[littlestymaar]

> Does this translate into a similar reduction in compute?

No, quite the opposite actually. Like with speculative decoding this model will compute more tokens and discard the invalid ones.

> What's the catch?

LLMs[1] are limited by memory latency and not by compute[2]: because they process tokens one at a time, you spend more time loading and unloading the weights on the GPU registers from VRAM than waiting for compute to happen. Techniques like these allow to process multiple tokens in parallel instead of one by one, and as such exploit better the compute of your graphic card. They do so by predicting which tokens are likely to occur and then verifying that the guess was correct.

For instance if the previous token is “hello”.

A regular autoregressive LLM will compute:

“hello” => “! ”,

then “hello! ” => “how ”,

“hello! how ” => “are ”,

“hello! how are ” => “you”.

and finally “hello! how are you” => “?<end>”

One at a time. Loading and unloading every weights 5 times from the GPU memory to its compute units.

With speculative decoding (I'd say this one isn't strictly speculative decoding, but it's a variant of the same principle), you have something that guesses that the whole sentence is going to be “how are you today?”, so the LLM can generate

“hello” => “! ”,

“hello! ” => “how ”,

“hello! how ” => “are ”,

“hello! how are ” => “you”.

“hello! how are you” => “?<end>”

“hello! how are you today” => “?<end>”

In parallel. So each weight would have been loaded only once from the VRAM instead of 5.

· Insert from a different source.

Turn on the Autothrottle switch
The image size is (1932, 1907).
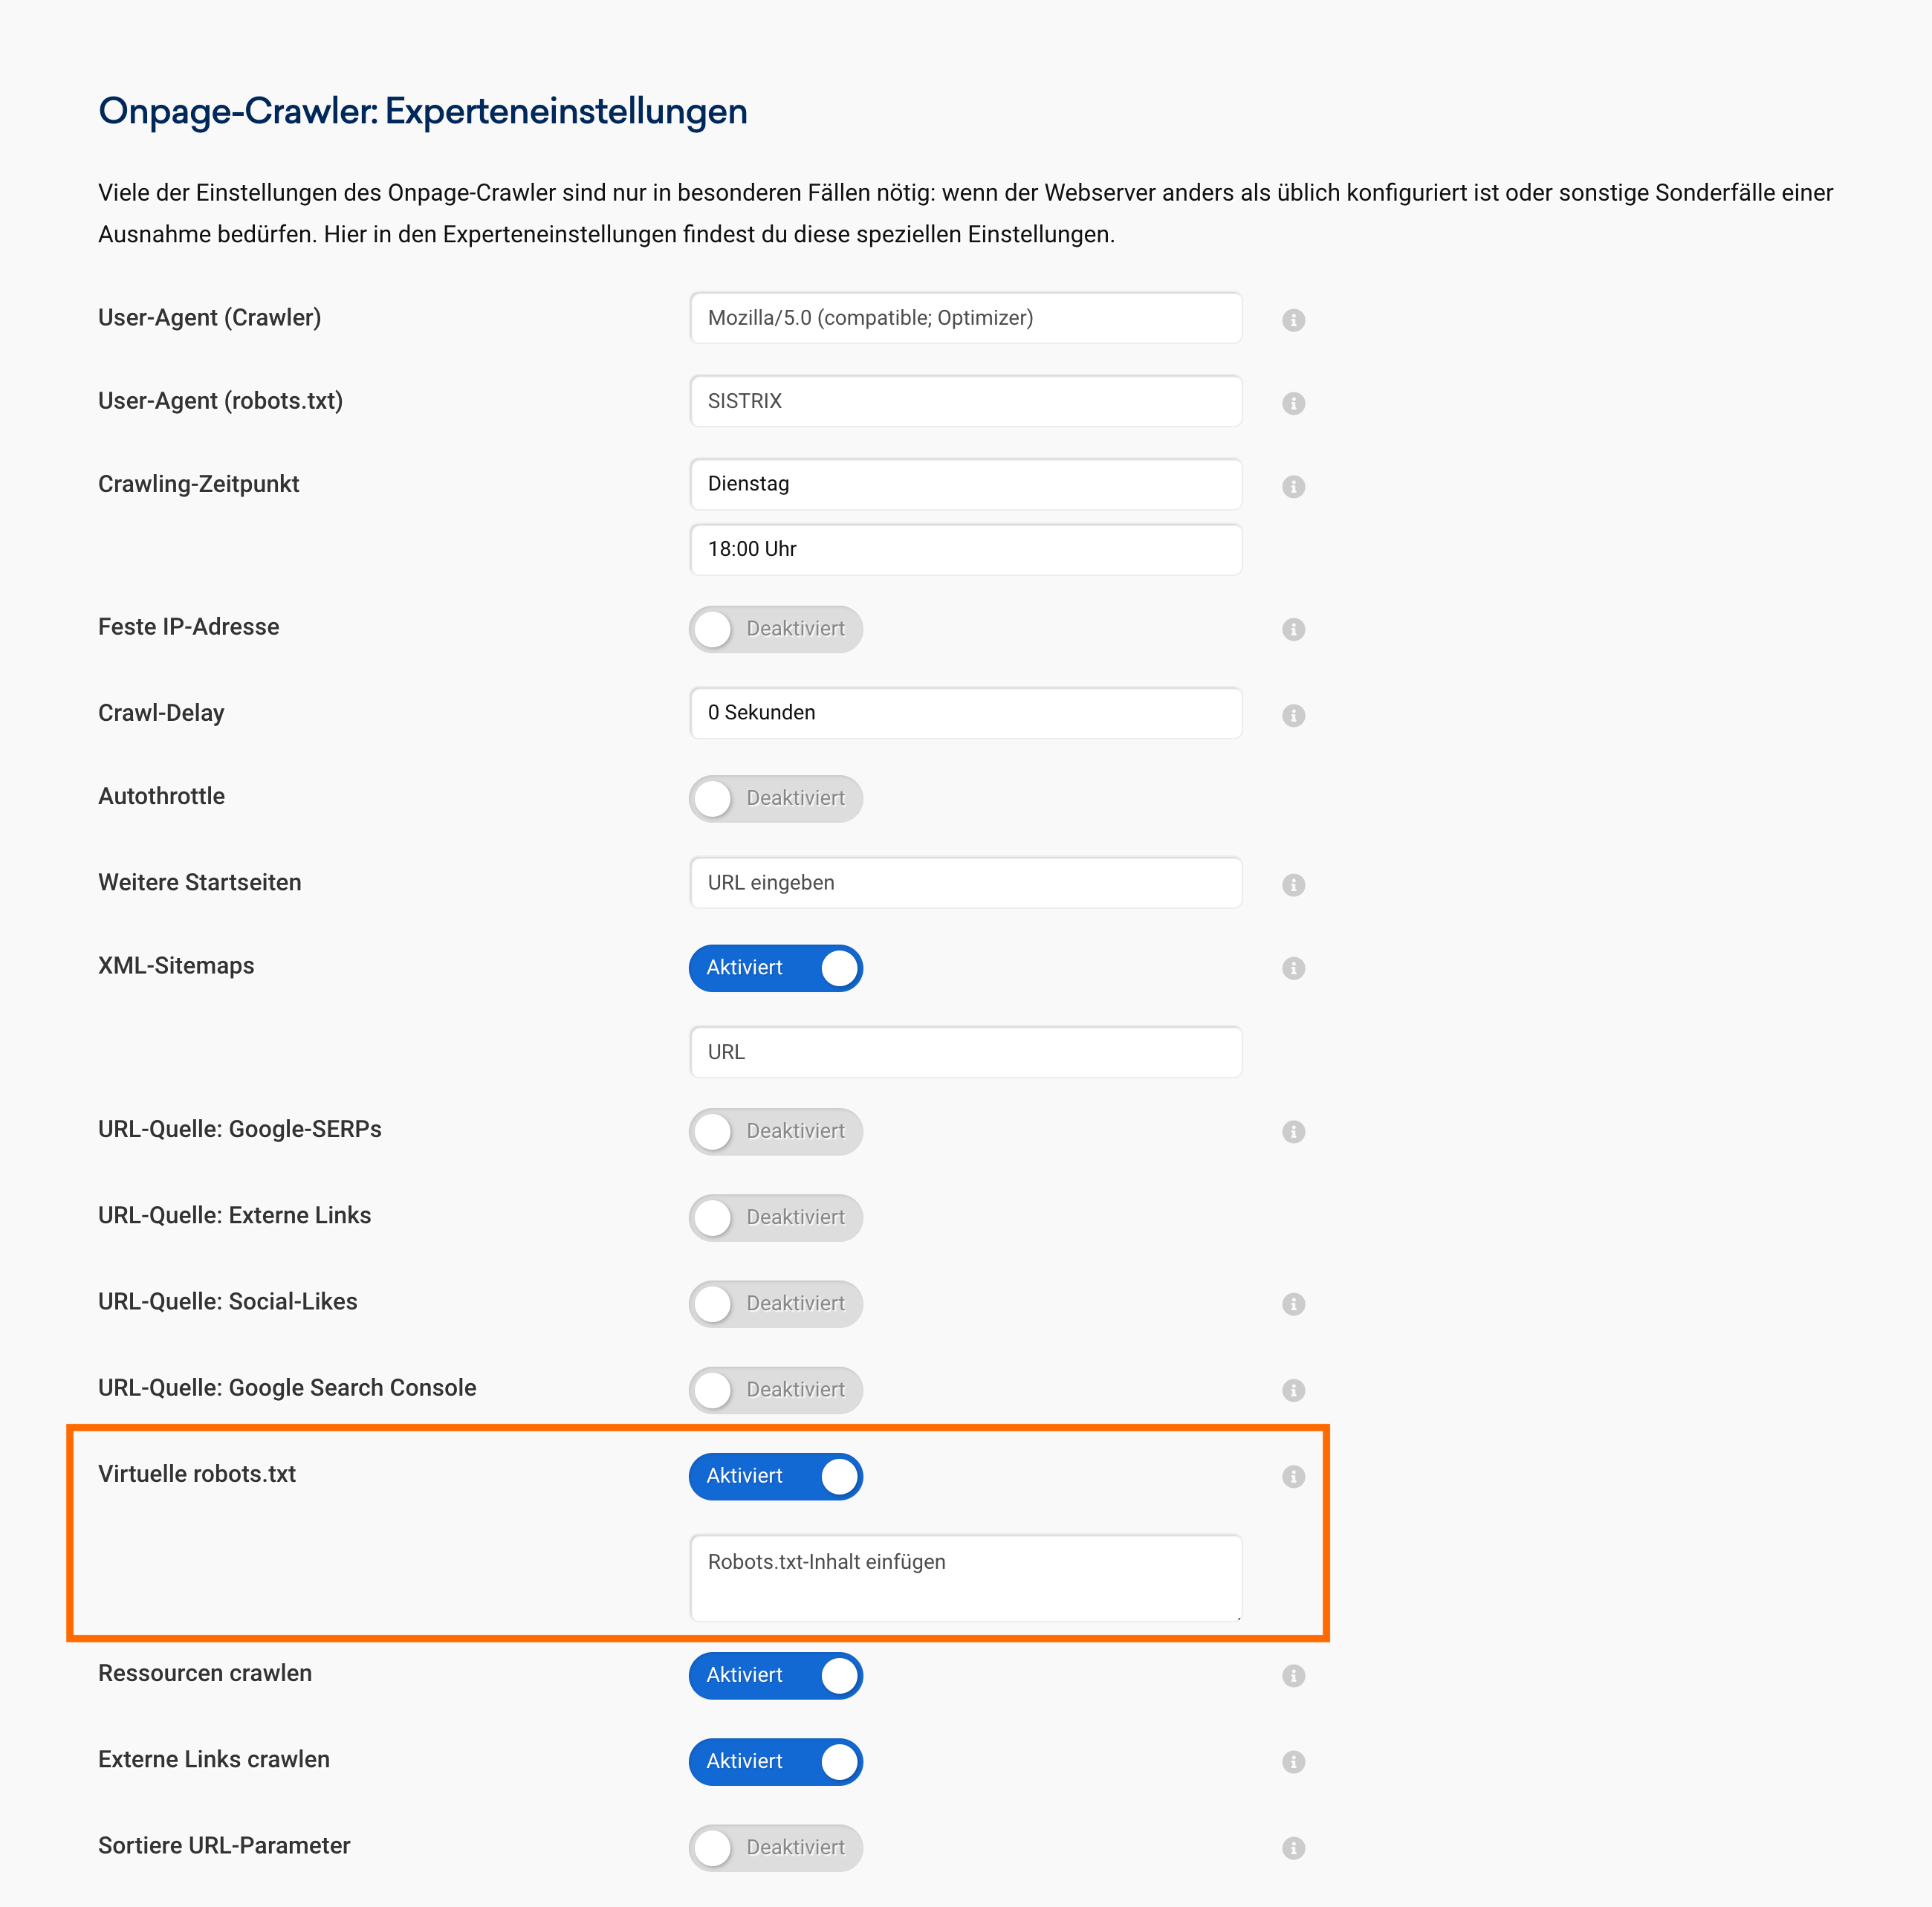(775, 798)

The last token will be discarded though, as the prefix “how are you today” doesn't match what has actually been generated. So in that particular example, you'd have gotten your 5 tokens 5 times faster than with pure autoregressive inference, but at the expense of a 6th token being generated and discarded immediately. So 5 times more token throughtput, but 20% compute cost increase per token.

[1]: autoregressive LLMs, that is. Which are the ones everybody uses because they are the most performant.

[2]: at least when run at low batch size, on your own computer for your personal use. On a datacenter, with many concurrent users, GPUs are actually compute-bound.

[foobar10000]

Minor nit re[2]: for agentic workloads that are actually worth money - i.e., claude code and similar, things are either prefill-bound - which this does not help - or more importantly tps/user bound (at 150k+ context windows) - you want your big magic model to emit 200 tps/user. This is why Nvidia bought Groq (now LPU) and what Cerebras is trying to do, etc, etc. So for the stuff that makes money in the field - GPUs are not really compute bound once context lengths are large - but still memory transfer bound (may be KV-cache transfer, may be HBM->SRAM-on-chip, etc..)

[Xorlev]

> i.e., claude code and similar, things are either prefill-bound

When accounting for prefix caching, this greatly accelerates each turn. Barring large file reads, prefill still isn't the bottleneck vs. decoding reasoning tokens. Script-writing too.

This is especially true during exploration phases when traversing through directory trees and grepping files, you're talking about a few hundred tokens/turn.

[kreelman]

Fantastic results. Well done. ...So this is built into the way the model works.. if I'm understanding it correctly.

I was wondering what would be involved in getting it to work with GGUF files, rather than safetensor files...

[dot_treo]

Just to get it into a GGUF file would be fairly trivial. But using that GGUF file would need a bunch of additional things. One would need to create a new architecture derived from Qwen3, and then probably adapt the speculative decoding functionality.

At the moment not even MTP is merged into llama.cpp, so I wouldn't quite hold my breath for it.

[kreelman]

I thought that might be the case. I naively wondered. I'll see if I can understand the paper :-)

Hope the paper gets lots of references and the technique gets a lot of use to save power and time.

There's been several potential big changes for LLM inference efficiency over the last few months. There's been Attention Sequencing (I think it's called..?) Turbo Quant and this one.

Interesting times.

[regularfry]

MTP merged today, a couple of hours after your post by the looks of things.

[dot_treo]

By the looks of it, it will take a couple more follow up PRs to clean things up a bit and get the most performance from MTP. I hope that by that point it will be easier to add more spec decoding types.

In the meantime I've benchmarked Orthrus some more and got some quite promising results. So I'd be glad if my prediction that it may take some time until it lands in llama.cpp turns out to be wrong.